*STATED PROBLEM*: Render every line of the material below as a numbered list, skipping any blank lines. Leave the pictures out of your answer.
>> start INFORMATION SHOWN
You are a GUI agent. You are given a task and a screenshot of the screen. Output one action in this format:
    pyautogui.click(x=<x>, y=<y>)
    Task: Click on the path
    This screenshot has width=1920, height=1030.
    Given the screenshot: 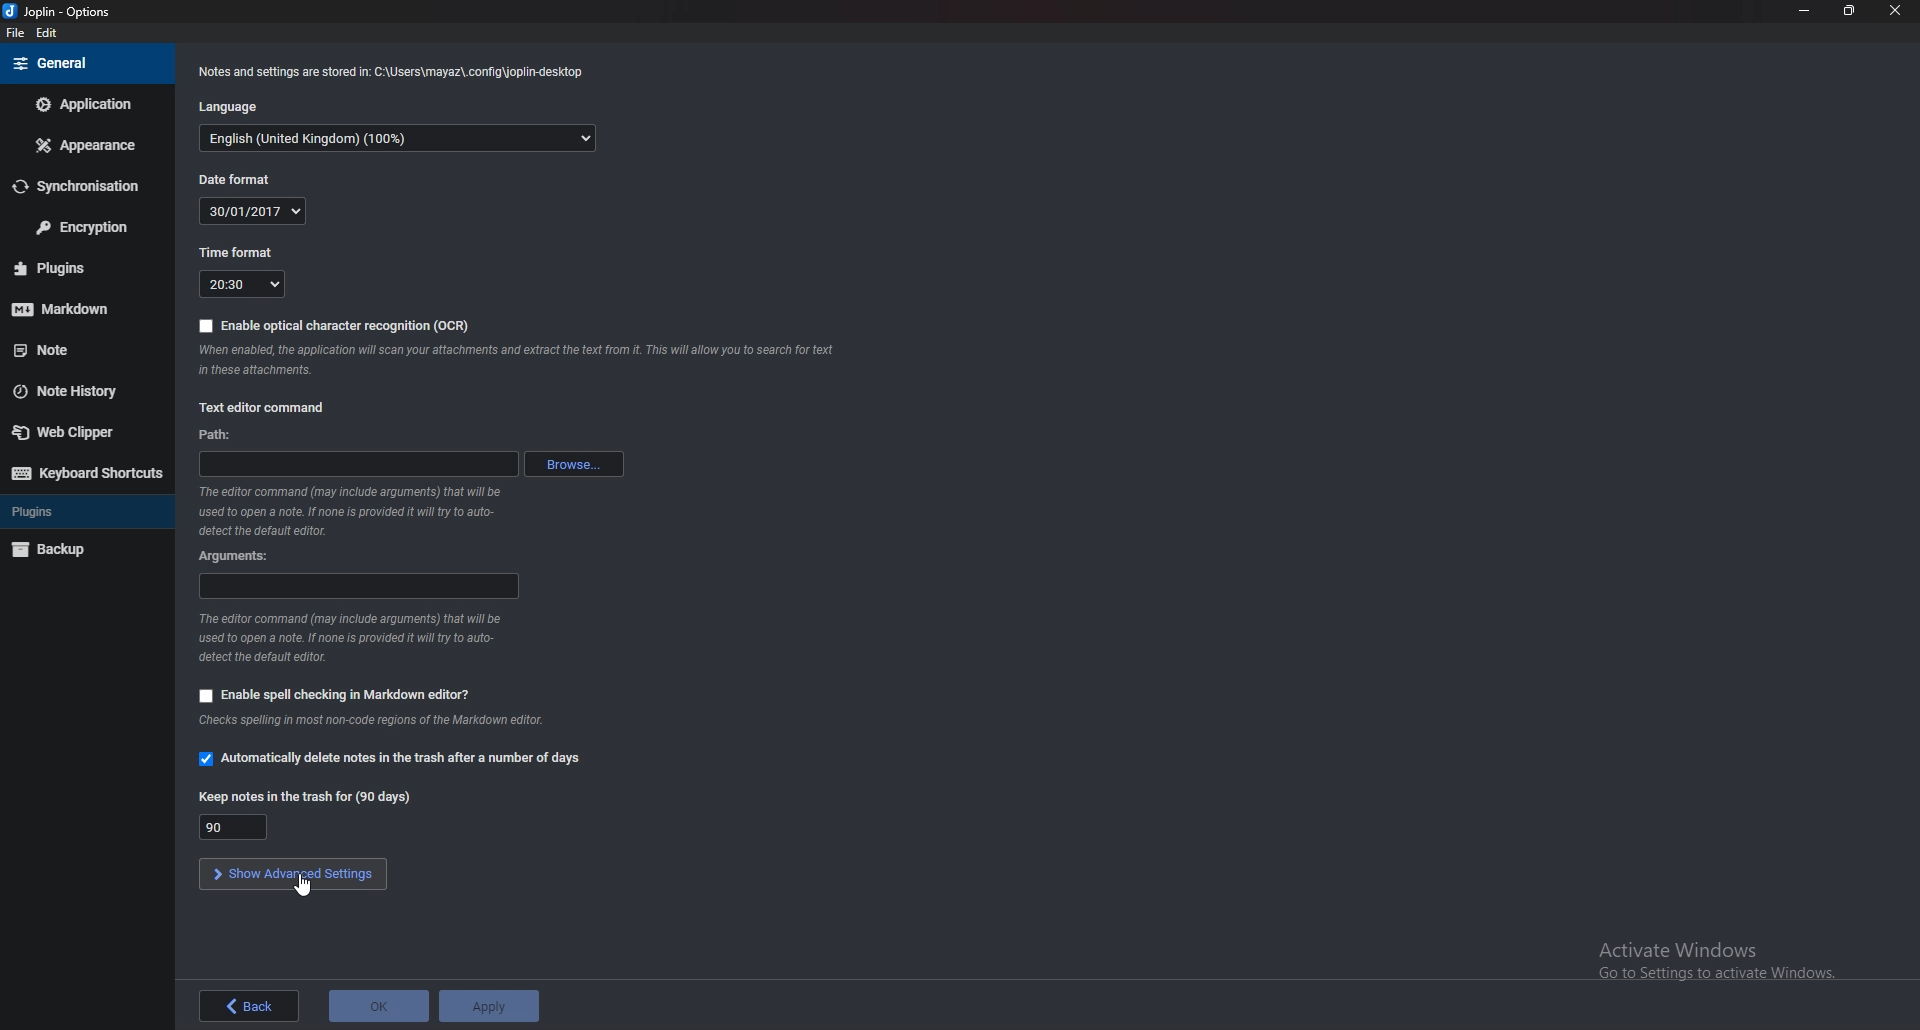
>> end INFORMATION SHOWN
*EXERCISE OUTPUT*:
1. You are a GUI agent. You are given a task and a screenshot of the screen. Output one action in this format:
2.     pyautogui.click(x=<x>, y=<y>)
3.     Task: Click on the path
4.     This screenshot has width=1920, height=1030.
5.     Given the screenshot: 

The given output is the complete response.